# Am I just jealous?



## bigmistake (Sep 13, 2016)

We've been married 18 years and this has happened several times. Maybe I'm just jealous but I'd like to see my wife looking as good for me as she does for others. It bothers me enough to ask for help. She goes to work looking really good, but then comes home and immediately changes before I get home. She tells me it's uncomfortable. So let me see if I understand. It was so uncomfortable that she chose put it on at 7:00 in the morning and remove it 9 hours later when she gets home from work. She decided to wear an uncomfortable outfit that other people enjoyed for 9 hours , but basically tells me I'm not important enough to wear it for an extra hour or less so I can enjoy it? It doesn't happen everyday so it's not like I'm asking for the world. She also refuses to put it on again after the kids go to bed so I can enjoy it. There are other things too. The other day after work she got soaked in a water fight with male and female coworkers. That particular day she was dress very nicely. A short skirt and a very thin blouse. I didn't get to see it so I can only picture how nice she looked and I'm sure the other men enjoyed it. I asked her to put it back on and jump in the shower so I could see her. She said "no. That's stupid. I'm not getting my clothes wet". I'm hurt. If she'd been wearing jeans and a t-shirt I wouldn't asked to see it. I feel like I'm not important to her. She does stuff for other people without thinking twice, but if I asked she'd look at me like I was stupid that she'd even think of doing it. Talking about it only gets me yelled at. I'm hurt, jealous, frustrated. Am I blowing things out of proportion? Should I suck it up and except that I'm not important enough for her to impress me or excite me?


----------



## rockon (May 18, 2016)

bigmistake said:


> We've been married 18 years and this has happened several times. Maybe I'm just jealous but I'd like to see my wife looking as good for me as she does for others. It bothers me enough to ask for help. She goes to work looking really good, but then comes home and immediately changes before I get home. She tells me it's uncomfortable. So let me see if I understand. It was so uncomfortable that she chose put it on at 7:00 in the morning and remove it 9 hours later when she gets home from work. She decided to wear an uncomfortable outfit that other people enjoyed for 9 hours , but basically tells me I'm not important enough to wear it for an extra hour or less so I can enjoy it? It doesn't happen everyday so it's not like I'm asking for the world. She also refuses to put it on again after the kids go to bed so I can enjoy it. There are other things too. *The other day after work she got soaked in a water fight with male and female coworkers*. That particular day she was dress very nicely. A short skirt and a very thin blouse. I didn't get to see it so I can only picture how nice she looked and I'm sure the other men enjoyed it. I asked her to put it back on and jump in the shower so I could see her. She said "no. That's stupid. I'm not getting my clothes wet". I'm hurt. If she'd been wearing jeans and a t-shirt I wouldn't asked to see it. I feel like I'm not important to her. She does stuff for other people without thinking twice, but if I asked she'd look at me like I was stupid that she'd even think of doing it. Talking about it only gets me yelled at. I'm hurt, jealous, frustrated. Am I blowing things out of proportion? Should I suck it up and except that I'm not important enough for her to impress me or excite me?

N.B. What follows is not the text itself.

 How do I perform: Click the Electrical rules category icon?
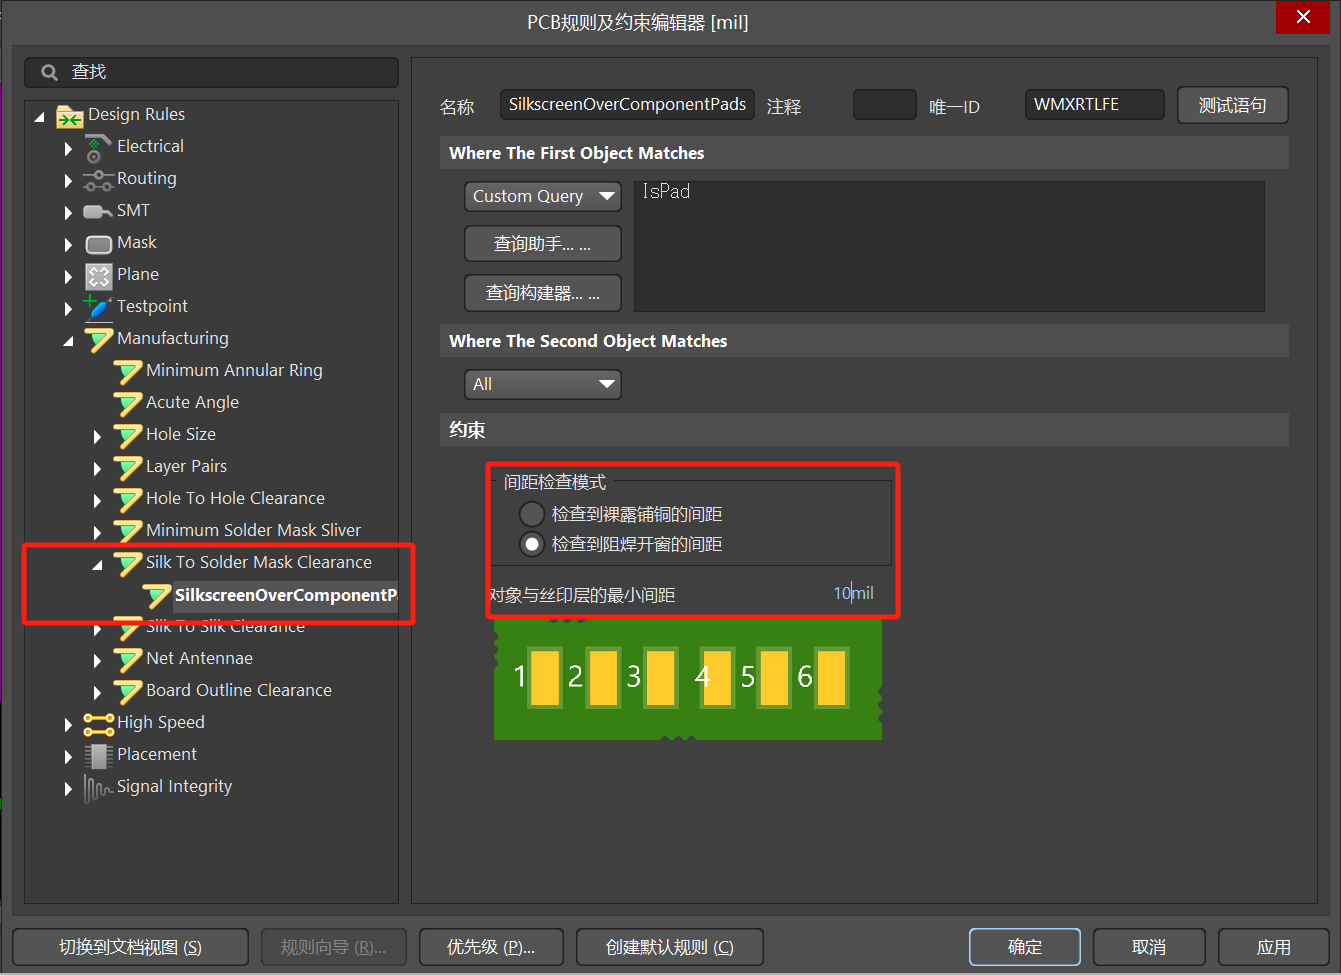point(97,148)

Ok................where does she work?


----------



## GuyInColorado (Dec 26, 2015)

You lost me at jump in the shower.


----------



## BetrayedDad (Aug 8, 2013)

rockon said:


> Ok................where does she work?


I'm going with strip club if he's so desperate to see her in her work clothes...

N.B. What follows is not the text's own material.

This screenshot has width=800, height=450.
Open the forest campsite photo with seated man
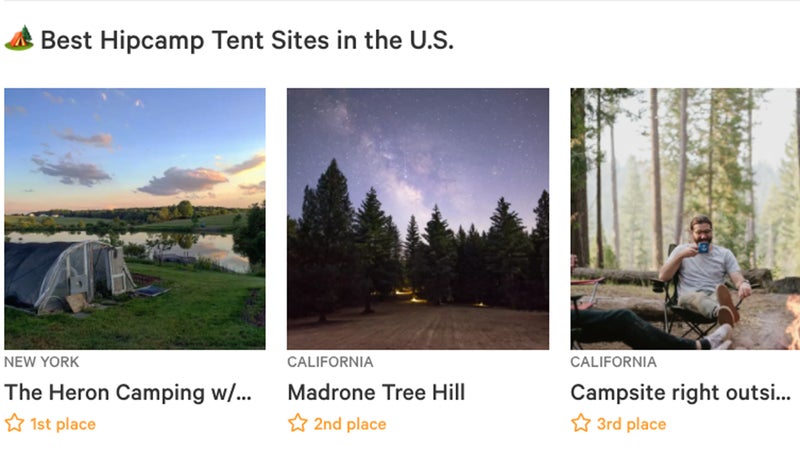point(685,219)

@bigmistake - Why don't you just set your alarm and get up before 7:00am?!?


----------



## bigmistake (Sep 13, 2016)

It doesn't really matter where she works. She looks good when she goes.


----------



## BetrayedDad (Aug 8, 2013)

bigmistake said:


> Am I just jealous?


How the heck would we know? Are you?



bigmistake said:


> Am I blowing things out of proportion?


Like I've never seen before on TAM. You sir win the gold star.


----------



## bigmistake (Sep 13, 2016)

Please get your heads out of the gutter.


----------



## Lostinthought61 (Nov 5, 2013)

Sadly Big welcome to married life, i can assure you you are not the first nor the last man on here who feels the same way. and god forbid you try to touch the merchandise when they are ready to go out the door in the morning. The person you suppose to impress the most you impress the least. But think of this way, when you look at the women in your building or going to the office in the morning are dressed better for you than their own spouses for the most part, and the same can go for men as well.


----------



## TAM2013 (Jul 15, 2013)

No. You're a husband/feminized chump. Take your time.


----------



## Wolf1974 (Feb 19, 2014)

I can understand wanting to get comfortable when you get home. Why not take her out on the weekend in a LBD all dressed up. That would be just for you and bet she would love going out.


----------



## SunCMars (Feb 29, 2016)

Here's how I see it.......no, I don't see it. I am not supposed to see "IT".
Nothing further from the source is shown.